» **PROBLEM STATEMENT**
Give the lines below again exactly, starting with the line that holds "[rezaconmigo El Santo Rosario] (78, 2047)" and going on through the line that holds "Oración por la Asunción".

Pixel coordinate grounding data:
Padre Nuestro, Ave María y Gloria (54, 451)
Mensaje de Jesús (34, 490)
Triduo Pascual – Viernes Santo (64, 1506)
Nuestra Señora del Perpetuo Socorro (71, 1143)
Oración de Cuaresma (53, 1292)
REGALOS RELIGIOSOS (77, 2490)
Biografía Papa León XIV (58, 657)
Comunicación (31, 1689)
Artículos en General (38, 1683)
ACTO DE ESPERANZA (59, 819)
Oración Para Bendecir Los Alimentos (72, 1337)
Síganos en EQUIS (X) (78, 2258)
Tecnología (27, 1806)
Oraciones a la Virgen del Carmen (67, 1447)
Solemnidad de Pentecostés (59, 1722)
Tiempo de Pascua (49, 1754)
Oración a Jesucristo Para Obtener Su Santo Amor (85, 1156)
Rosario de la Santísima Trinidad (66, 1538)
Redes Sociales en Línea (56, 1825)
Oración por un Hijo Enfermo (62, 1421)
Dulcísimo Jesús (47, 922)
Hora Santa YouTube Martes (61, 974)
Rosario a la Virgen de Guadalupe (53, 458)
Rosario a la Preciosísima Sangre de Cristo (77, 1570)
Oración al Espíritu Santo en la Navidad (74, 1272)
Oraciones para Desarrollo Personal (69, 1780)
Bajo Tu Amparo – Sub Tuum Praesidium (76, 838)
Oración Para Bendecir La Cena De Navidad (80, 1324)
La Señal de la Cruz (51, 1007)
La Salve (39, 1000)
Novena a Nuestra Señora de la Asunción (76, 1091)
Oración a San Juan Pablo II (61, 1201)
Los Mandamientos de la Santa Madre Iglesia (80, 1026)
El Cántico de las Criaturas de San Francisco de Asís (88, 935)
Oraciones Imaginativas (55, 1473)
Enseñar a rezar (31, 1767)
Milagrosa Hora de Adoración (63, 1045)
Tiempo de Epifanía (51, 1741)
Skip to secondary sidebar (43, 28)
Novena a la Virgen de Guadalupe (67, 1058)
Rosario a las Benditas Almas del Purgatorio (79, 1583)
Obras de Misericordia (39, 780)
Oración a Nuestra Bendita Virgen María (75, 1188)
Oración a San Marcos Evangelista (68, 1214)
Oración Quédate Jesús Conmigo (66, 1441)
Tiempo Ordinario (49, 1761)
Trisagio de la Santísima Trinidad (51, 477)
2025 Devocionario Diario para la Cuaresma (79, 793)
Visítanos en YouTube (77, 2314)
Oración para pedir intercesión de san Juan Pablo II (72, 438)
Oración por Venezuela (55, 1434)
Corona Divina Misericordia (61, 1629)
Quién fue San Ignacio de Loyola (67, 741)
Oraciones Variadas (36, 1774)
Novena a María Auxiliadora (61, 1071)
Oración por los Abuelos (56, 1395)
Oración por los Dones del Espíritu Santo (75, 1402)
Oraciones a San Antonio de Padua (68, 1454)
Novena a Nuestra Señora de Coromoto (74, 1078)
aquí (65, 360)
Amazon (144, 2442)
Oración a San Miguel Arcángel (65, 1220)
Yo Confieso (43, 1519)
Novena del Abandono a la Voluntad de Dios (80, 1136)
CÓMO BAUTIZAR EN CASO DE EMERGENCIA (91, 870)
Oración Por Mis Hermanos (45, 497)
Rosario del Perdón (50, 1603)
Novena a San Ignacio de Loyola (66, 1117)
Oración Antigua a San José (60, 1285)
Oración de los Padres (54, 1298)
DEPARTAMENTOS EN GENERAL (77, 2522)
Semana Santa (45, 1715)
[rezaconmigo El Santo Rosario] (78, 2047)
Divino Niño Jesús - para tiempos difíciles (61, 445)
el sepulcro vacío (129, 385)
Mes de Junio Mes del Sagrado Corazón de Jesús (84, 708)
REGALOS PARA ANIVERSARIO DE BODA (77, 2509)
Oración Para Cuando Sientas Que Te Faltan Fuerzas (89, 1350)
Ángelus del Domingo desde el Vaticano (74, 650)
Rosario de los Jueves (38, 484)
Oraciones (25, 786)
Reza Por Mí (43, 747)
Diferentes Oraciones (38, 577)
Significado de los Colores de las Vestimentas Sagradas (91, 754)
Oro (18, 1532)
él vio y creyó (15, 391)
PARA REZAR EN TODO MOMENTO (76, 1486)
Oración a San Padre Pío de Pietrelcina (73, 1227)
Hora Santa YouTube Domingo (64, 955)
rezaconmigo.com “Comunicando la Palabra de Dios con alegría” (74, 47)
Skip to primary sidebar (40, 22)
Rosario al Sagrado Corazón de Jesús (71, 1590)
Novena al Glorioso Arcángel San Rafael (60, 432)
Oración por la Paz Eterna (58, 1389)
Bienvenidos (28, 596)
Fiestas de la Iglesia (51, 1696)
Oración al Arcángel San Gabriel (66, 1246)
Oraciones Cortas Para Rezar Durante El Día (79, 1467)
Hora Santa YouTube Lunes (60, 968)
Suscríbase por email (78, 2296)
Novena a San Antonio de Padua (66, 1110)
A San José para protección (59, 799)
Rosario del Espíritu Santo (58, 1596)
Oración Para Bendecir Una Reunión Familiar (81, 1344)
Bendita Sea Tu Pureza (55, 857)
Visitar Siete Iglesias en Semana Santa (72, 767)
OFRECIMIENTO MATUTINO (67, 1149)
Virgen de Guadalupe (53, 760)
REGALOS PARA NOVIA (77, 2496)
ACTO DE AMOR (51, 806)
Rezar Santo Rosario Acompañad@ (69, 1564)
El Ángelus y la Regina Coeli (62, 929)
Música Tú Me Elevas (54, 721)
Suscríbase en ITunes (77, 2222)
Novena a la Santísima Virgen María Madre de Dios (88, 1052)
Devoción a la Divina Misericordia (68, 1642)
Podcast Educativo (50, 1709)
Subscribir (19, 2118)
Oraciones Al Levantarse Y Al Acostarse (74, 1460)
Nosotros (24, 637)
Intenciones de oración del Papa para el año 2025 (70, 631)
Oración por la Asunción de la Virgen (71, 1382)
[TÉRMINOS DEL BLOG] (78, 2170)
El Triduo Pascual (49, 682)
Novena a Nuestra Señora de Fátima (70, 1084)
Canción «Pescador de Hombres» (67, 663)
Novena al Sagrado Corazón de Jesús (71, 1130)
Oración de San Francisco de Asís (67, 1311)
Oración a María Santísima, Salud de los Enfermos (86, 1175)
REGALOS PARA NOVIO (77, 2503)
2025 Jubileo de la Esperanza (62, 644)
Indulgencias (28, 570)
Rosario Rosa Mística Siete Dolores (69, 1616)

---

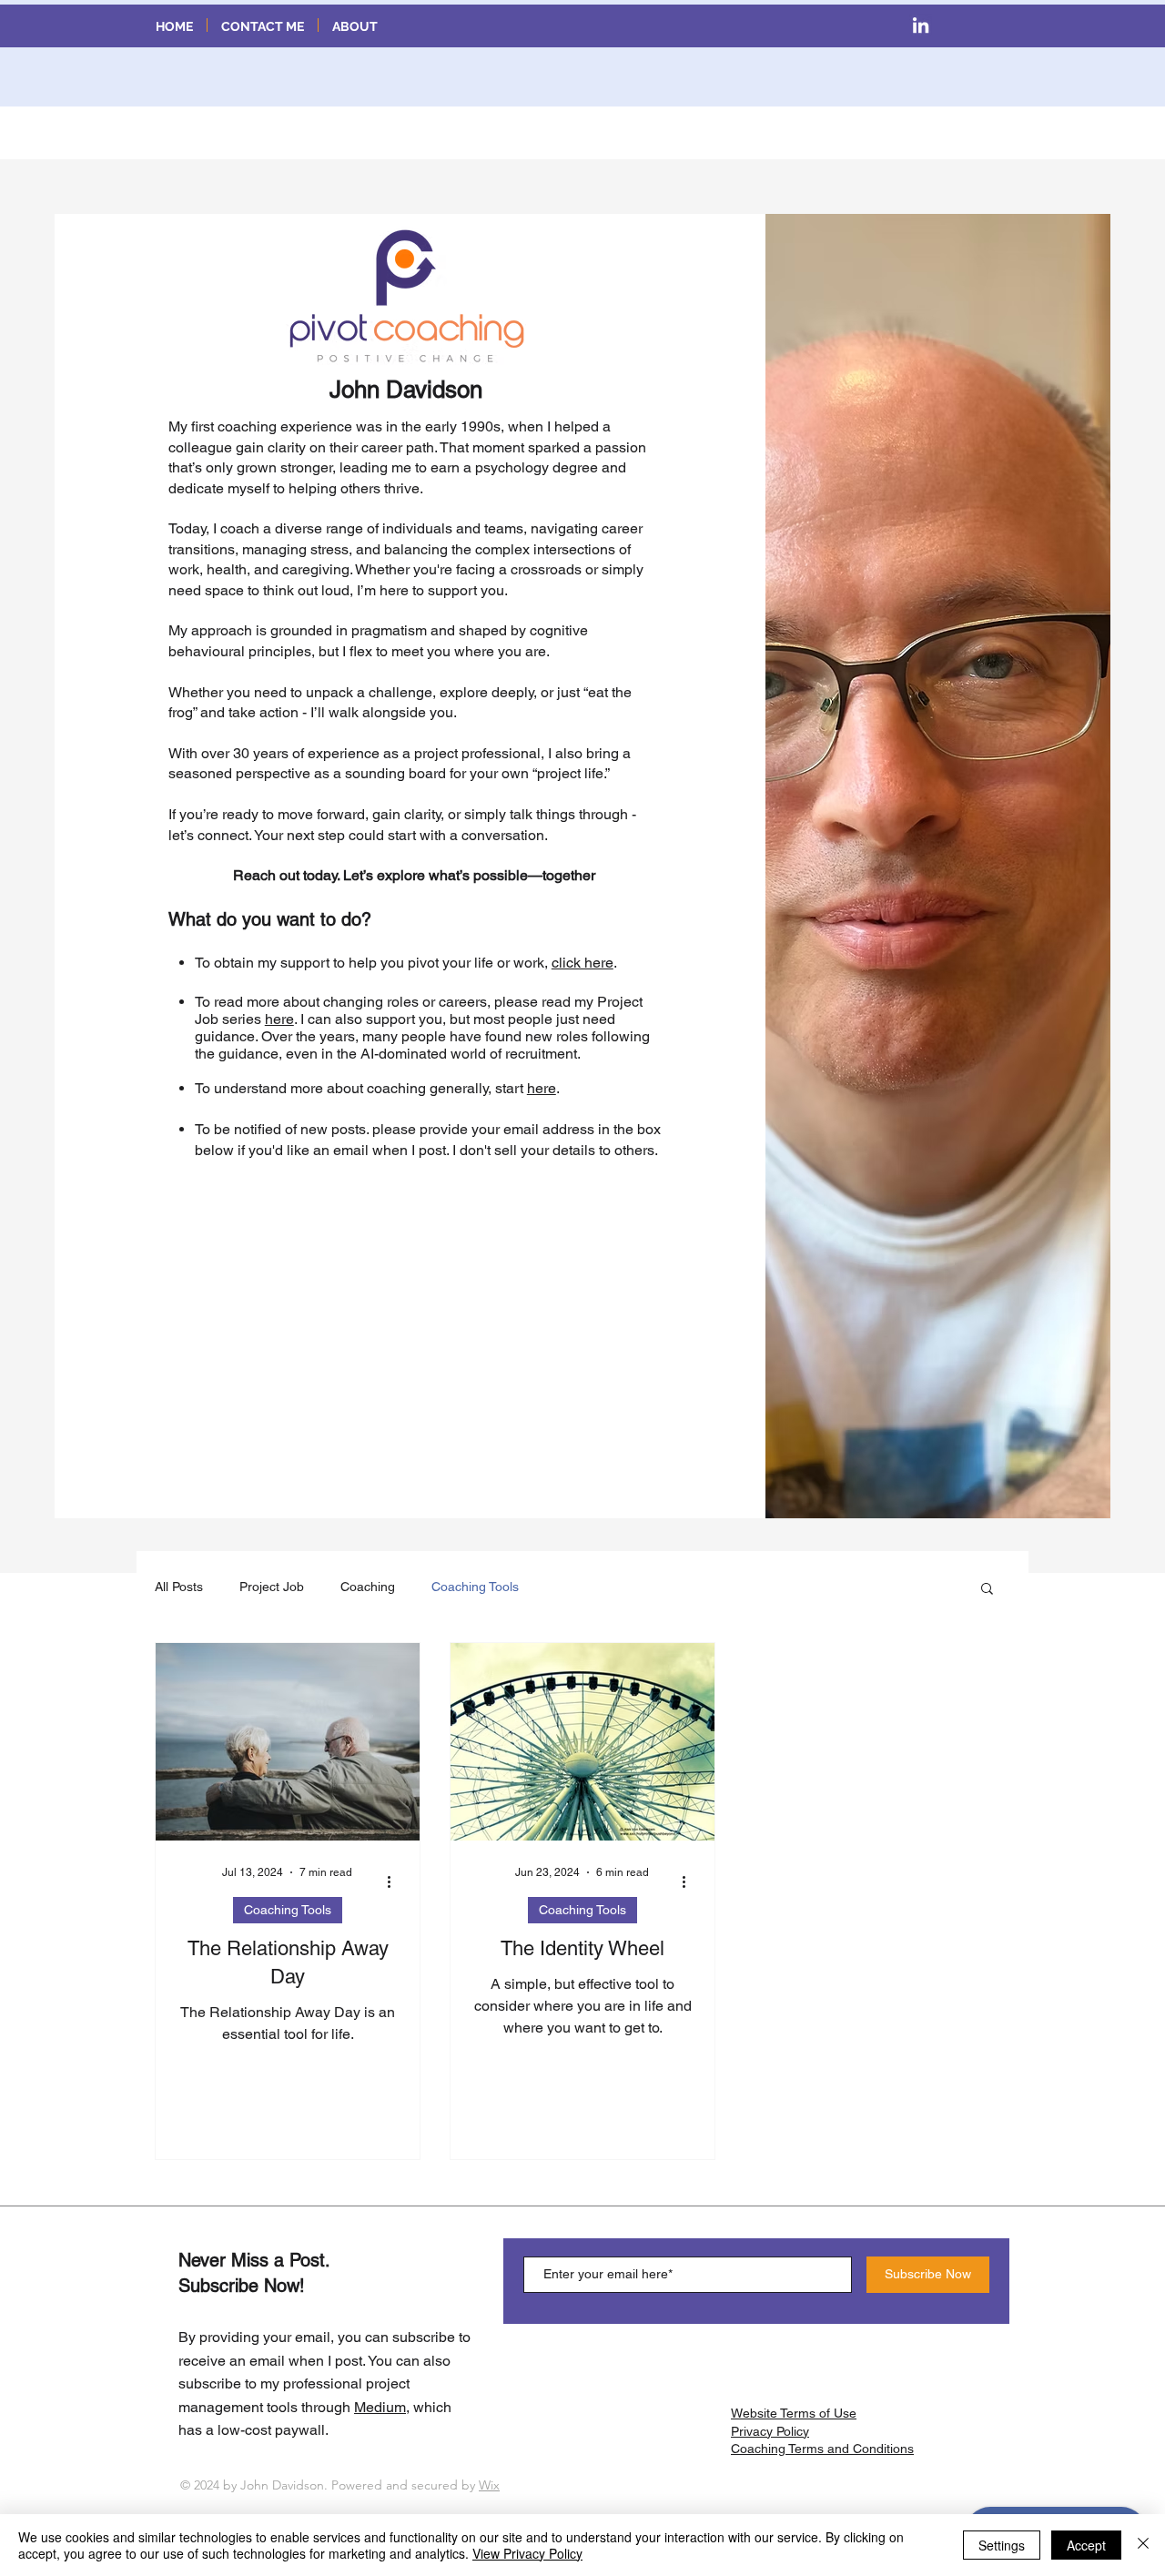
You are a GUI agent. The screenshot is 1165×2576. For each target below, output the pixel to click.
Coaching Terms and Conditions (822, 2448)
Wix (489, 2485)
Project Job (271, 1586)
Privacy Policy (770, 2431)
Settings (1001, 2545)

» **REPLY TO THE EXERCISE**
[rezaconmigo El Santo Rosario] (78, 2047)
Divino Niño Jesús - para tiempos difíciles (61, 445)
el sepulcro vacío (129, 385)
Mes de Junio Mes del Sagrado Corazón de Jesús (84, 708)
REGALOS PARA ANIVERSARIO DE BODA (77, 2509)
Oración Para Cuando Sientas Que Te Faltan Fuerzas (89, 1350)
Ángelus del Domingo desde el Vaticano (74, 650)
Rosario de los Jueves (38, 484)
Oraciones (25, 786)
Reza Por Mí (43, 747)
Diferentes Oraciones (38, 577)
Significado de los Colores de las Vestimentas Sagradas (91, 754)
Oro (18, 1532)
él vio y creyó (15, 391)
PARA REZAR EN TODO MOMENTO (76, 1486)
Oración a San Padre Pío de Pietrelcina (73, 1227)
Hora Santa YouTube Domingo (64, 955)
rezaconmigo.com “Comunicando la Palabra de Dios con alegría” (74, 47)
Skip to primary sidebar (40, 22)
Rosario al Sagrado Corazón de Jesús (71, 1590)
Novena al Glorioso Arcángel San Rafael (60, 432)
Oración por la Paz Eterna (58, 1389)
Bienvenidos (28, 596)
Fiestas de la Iglesia (51, 1696)
Oración al Arcángel San Gabriel (66, 1246)
Oraciones Cortas Para Rezar Durante El Día (79, 1467)
Hora Santa YouTube Lunes (60, 968)
Suscríbase por email (78, 2296)
Novena a San Antonio de Padua (66, 1110)
A San José para protección (59, 799)
Rosario del Espíritu Santo (58, 1596)
Oración Para Bendecir Una Reunión Familiar (81, 1344)
Bendita Sea Tu Pureza (55, 857)
Visitar Siete Iglesias en Semana Santa (72, 767)
OFRECIMIENTO MATUTINO (67, 1149)
Virgen de Guadalupe (53, 760)
REGALOS PARA NOVIA (77, 2496)
ACTO DE AMOR (51, 806)
Rezar Santo Rosario Acompañad@ (69, 1564)
El Ángelus y la Regina Coeli (62, 929)
Música Tú Me Elevas (54, 721)
Suscríbase en ITunes (77, 2222)
Novena a la Santísima Virgen María Madre de Dios (88, 1052)
Devoción a la Divina Misericordia (68, 1642)
Podcast Educativo (50, 1709)
Subscribir (19, 2118)
Oraciones Al Levantarse Y Al Acostarse (74, 1460)
Nosotros (24, 637)
Intenciones de oración del Papa para el año 2025 (70, 631)
Oración por la Asunción de la Virgen (71, 1382)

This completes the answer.